Criam-se palavras, lançam-se aforismos de spa e café, engana-se propositamente a gramática e a pontuação. Joga-se com as palavras como os reformados jogam à sueca nos jardins da cidade. Como a malta de Chelas se lança, durante horas, ao improviso do rap. Em cada linha, a vontade de surpreender. A sedução, elemento fundamental a toda escrita criativa, é constante. A verve também (e as trocas de emails colectivas, ao contrário de outros exercícios de escrita, bem mais moles, são quase sempre enérgicas). Existe também um lado de brainstorm, esse desorganizado ninho de muitas criatividades. O resultado pode ser chato e cansativo (e muitas vezes é; percebo o desespero de receber lençóis intermináveis de mails, muitas vezes incompreensíveis) mas também pode ser vibrante e trazer rasgo. De uma conversa emailística colectiva, aparentemente inconsequente, saem, por vezes, achados e óptimas ideias - e também muita asneirola e tiro ao lado. Mas não há brainstorm sem disparate.

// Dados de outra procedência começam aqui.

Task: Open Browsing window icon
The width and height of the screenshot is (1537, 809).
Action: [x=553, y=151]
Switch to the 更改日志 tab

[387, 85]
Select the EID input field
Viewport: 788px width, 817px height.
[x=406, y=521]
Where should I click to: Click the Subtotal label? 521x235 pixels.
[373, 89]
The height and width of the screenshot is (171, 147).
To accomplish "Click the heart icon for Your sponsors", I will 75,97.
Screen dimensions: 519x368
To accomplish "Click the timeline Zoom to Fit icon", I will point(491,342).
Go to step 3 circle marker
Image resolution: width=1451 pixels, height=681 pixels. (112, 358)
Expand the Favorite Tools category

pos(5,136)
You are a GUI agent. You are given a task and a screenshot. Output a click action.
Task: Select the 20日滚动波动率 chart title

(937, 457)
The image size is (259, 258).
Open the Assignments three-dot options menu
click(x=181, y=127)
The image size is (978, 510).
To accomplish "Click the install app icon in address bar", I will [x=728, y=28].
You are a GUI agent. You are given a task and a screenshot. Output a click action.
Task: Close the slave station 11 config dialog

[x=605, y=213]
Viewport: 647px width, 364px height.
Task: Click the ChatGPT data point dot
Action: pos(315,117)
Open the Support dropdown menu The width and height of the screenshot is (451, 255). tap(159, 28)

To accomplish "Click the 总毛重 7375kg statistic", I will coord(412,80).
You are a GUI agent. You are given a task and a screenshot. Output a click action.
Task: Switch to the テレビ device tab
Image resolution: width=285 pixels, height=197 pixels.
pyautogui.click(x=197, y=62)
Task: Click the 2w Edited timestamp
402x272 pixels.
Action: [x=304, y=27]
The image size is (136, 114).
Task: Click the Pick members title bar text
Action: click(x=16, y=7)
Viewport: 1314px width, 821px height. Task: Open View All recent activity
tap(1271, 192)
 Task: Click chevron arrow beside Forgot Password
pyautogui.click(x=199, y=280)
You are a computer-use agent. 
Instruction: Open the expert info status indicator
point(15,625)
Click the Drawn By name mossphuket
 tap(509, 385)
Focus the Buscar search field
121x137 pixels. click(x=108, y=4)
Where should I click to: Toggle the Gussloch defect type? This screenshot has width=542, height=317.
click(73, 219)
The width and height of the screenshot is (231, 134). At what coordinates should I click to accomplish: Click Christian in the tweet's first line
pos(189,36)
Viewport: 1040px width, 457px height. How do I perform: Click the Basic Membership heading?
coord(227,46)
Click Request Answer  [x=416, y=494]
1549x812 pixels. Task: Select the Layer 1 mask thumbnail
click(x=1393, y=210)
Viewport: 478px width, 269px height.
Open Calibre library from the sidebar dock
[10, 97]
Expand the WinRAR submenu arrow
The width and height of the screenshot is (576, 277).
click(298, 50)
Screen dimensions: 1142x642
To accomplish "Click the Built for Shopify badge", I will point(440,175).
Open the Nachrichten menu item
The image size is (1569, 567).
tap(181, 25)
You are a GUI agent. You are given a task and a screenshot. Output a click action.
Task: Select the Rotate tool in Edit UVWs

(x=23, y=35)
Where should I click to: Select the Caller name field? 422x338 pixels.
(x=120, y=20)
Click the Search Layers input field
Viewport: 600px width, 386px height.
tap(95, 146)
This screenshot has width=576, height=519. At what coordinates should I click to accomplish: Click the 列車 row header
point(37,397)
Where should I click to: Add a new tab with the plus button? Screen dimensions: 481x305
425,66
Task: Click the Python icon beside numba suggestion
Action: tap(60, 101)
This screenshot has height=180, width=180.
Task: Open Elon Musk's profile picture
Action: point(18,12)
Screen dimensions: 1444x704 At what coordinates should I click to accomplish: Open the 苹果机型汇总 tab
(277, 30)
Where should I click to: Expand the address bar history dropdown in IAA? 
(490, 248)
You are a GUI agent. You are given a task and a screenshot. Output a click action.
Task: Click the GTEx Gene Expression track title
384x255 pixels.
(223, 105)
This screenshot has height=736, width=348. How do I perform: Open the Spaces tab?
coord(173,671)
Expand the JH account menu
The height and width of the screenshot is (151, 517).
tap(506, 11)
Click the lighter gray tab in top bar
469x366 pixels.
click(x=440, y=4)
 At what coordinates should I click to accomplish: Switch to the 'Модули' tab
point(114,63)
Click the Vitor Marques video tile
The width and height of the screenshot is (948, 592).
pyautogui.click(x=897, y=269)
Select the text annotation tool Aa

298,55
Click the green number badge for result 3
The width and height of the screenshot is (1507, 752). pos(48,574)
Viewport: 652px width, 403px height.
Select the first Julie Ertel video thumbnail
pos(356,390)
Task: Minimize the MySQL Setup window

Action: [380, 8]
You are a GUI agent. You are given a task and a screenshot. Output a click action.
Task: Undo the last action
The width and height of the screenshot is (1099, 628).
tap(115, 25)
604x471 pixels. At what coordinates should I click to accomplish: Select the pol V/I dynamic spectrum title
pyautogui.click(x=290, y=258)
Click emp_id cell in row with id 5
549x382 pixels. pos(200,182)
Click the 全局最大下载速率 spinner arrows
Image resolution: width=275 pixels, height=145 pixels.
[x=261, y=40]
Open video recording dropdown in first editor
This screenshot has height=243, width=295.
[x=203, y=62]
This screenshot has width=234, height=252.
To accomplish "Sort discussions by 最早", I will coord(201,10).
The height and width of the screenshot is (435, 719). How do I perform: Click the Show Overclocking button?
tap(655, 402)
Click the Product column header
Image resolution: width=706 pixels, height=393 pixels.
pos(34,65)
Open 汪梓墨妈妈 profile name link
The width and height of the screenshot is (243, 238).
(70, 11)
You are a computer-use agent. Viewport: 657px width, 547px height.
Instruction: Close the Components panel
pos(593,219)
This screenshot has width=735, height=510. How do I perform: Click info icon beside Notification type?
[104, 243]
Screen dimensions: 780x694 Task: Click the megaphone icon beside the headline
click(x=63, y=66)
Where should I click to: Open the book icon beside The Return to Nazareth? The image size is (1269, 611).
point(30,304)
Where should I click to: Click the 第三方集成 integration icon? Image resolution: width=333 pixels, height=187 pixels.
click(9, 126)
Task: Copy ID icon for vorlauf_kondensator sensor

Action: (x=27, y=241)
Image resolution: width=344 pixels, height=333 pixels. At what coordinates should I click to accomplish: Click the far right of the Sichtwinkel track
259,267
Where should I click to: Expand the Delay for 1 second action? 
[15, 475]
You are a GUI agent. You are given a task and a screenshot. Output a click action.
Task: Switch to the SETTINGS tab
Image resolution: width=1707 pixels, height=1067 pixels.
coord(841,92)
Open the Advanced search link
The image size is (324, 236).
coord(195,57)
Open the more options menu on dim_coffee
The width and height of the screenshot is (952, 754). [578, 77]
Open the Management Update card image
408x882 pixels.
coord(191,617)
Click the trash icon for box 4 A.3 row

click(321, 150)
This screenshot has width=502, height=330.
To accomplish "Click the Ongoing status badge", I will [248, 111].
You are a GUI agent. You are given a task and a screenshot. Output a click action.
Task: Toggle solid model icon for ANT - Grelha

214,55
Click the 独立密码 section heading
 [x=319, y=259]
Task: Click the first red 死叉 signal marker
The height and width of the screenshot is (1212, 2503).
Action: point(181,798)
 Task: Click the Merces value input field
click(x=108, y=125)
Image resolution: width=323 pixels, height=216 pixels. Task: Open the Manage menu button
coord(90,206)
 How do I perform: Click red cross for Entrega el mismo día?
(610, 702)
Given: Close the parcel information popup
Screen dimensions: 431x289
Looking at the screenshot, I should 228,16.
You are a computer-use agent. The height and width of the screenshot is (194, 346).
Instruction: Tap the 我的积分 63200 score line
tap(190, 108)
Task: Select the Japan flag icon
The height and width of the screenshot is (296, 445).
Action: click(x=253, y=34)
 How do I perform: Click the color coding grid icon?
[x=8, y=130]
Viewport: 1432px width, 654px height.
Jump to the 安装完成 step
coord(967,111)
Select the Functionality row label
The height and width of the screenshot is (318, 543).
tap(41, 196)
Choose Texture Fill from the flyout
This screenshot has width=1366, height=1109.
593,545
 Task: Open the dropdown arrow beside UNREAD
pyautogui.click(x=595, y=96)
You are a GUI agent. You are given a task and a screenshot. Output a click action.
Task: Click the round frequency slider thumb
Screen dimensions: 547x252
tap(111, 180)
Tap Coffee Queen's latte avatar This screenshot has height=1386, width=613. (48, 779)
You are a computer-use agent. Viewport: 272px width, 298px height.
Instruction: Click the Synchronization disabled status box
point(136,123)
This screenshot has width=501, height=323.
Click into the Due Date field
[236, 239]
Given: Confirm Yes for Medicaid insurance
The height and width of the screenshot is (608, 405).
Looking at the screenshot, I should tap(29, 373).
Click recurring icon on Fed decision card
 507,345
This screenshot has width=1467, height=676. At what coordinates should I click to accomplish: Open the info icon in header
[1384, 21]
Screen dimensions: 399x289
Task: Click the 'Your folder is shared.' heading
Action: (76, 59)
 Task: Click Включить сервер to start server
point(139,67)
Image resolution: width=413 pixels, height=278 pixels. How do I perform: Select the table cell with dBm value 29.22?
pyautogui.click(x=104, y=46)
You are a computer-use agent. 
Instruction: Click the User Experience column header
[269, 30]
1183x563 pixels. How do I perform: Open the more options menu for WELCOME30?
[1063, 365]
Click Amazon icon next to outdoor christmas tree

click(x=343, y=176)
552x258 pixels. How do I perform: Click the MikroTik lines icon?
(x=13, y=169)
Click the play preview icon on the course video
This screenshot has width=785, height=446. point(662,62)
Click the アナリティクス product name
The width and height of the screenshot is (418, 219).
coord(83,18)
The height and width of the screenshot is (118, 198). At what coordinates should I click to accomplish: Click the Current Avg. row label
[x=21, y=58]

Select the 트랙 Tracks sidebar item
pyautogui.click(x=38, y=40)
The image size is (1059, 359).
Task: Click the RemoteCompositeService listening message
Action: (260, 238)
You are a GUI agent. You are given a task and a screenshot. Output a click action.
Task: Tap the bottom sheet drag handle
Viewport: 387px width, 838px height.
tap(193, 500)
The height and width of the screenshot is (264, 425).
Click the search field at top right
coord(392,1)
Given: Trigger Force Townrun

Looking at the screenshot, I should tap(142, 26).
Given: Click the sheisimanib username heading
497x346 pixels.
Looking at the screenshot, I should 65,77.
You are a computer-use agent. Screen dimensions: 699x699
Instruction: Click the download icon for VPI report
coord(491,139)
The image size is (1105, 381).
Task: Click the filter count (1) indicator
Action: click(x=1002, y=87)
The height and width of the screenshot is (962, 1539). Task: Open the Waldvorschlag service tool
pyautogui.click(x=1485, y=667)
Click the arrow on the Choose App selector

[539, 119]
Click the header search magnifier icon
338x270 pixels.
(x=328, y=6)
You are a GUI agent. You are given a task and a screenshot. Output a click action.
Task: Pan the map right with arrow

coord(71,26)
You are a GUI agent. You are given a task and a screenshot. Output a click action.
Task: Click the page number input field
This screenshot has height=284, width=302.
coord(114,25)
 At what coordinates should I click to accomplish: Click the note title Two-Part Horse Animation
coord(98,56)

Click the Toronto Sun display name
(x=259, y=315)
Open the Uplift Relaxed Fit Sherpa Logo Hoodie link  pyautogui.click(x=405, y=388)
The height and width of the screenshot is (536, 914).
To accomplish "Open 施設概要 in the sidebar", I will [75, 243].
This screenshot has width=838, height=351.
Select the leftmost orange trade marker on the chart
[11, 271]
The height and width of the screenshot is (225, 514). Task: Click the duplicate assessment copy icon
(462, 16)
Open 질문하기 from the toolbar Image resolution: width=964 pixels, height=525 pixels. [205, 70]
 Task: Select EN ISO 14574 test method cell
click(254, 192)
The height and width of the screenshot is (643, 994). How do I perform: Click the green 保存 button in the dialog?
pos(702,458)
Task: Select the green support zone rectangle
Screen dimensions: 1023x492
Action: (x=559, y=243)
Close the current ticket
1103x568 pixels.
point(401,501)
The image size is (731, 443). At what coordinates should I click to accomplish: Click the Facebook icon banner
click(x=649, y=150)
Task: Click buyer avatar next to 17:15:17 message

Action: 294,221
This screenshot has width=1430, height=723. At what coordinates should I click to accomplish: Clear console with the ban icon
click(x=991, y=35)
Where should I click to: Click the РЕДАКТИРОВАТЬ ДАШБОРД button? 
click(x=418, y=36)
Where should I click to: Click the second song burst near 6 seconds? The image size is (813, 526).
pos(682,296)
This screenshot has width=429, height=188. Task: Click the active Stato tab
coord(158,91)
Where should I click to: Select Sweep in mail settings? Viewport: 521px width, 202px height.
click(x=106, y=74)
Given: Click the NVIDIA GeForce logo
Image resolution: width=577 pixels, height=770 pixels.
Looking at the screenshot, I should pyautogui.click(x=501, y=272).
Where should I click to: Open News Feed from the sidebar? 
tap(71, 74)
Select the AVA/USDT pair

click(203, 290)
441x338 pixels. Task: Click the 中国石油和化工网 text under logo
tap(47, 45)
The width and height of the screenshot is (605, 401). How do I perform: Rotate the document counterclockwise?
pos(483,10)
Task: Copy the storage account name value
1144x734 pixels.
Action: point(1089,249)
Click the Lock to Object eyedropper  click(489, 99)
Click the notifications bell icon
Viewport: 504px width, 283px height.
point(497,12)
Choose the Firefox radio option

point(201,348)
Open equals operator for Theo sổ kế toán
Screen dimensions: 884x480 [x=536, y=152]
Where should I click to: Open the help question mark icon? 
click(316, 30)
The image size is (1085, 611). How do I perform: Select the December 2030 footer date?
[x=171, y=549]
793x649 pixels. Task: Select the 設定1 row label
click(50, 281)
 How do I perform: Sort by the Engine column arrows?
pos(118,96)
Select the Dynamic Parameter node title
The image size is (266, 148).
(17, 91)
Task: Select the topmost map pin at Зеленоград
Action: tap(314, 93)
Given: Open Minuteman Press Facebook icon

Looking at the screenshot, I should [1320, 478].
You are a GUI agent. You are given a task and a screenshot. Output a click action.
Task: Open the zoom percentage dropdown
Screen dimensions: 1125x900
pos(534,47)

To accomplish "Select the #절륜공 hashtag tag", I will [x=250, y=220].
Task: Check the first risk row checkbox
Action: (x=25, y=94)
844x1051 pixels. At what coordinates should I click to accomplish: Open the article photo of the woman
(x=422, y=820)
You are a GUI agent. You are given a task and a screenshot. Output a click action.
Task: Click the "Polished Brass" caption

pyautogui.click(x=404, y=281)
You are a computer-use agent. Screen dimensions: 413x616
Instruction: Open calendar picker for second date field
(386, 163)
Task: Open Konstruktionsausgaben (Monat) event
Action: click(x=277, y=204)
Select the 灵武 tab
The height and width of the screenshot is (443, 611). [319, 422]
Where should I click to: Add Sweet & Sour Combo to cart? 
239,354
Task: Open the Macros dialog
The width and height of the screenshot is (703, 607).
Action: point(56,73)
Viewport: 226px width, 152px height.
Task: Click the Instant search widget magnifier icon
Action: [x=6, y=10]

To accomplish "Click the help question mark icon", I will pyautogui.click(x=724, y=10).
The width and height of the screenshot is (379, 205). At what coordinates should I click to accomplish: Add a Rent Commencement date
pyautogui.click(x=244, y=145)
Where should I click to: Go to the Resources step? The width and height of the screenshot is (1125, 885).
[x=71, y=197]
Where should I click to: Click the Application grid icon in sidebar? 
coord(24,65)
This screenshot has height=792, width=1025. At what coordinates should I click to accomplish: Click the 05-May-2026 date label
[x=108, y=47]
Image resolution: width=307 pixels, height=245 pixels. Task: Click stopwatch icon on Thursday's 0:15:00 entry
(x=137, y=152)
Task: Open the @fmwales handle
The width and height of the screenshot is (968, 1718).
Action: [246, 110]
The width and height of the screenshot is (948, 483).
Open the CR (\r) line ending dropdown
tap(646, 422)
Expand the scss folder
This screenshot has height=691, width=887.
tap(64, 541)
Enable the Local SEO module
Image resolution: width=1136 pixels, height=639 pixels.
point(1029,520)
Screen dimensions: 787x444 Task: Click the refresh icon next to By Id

É claro que os SMS's também cabem neste item cada vez mais viajante da escrita criativa. Sobretudo os mais épico-românticos. Deixem-me, neste momento de entusiasmo, utilizar linguagem de evangelista televisivo: até na escrita criativa o amor é milagroso. O mais desimaginativo burocrata, em instantes apaixonados, faz um esforço para enviar frases com efeito. E há quem possa, se tiver engenho e arte para tal, pensar até em ambições de escrita maiores. Li num artigo que saiu no último Courrier Internacional que há hoje no Japão escritores que se dedicam a escrever ficção para telemóvel. As entidades paternas que não desesperem sempre que os filhos estiverem a escrevinhar mensagenzinhas pela noite dentro. O adolescente pode encontrar futuro naquilo que se convencionou chamar, num tom bem menos poético, "produção de conteúdos". É como jogar à bola. Feliz a hora em que a mãe do Messi o deixou ir para a rua humilhar o mundo com as suas fintas.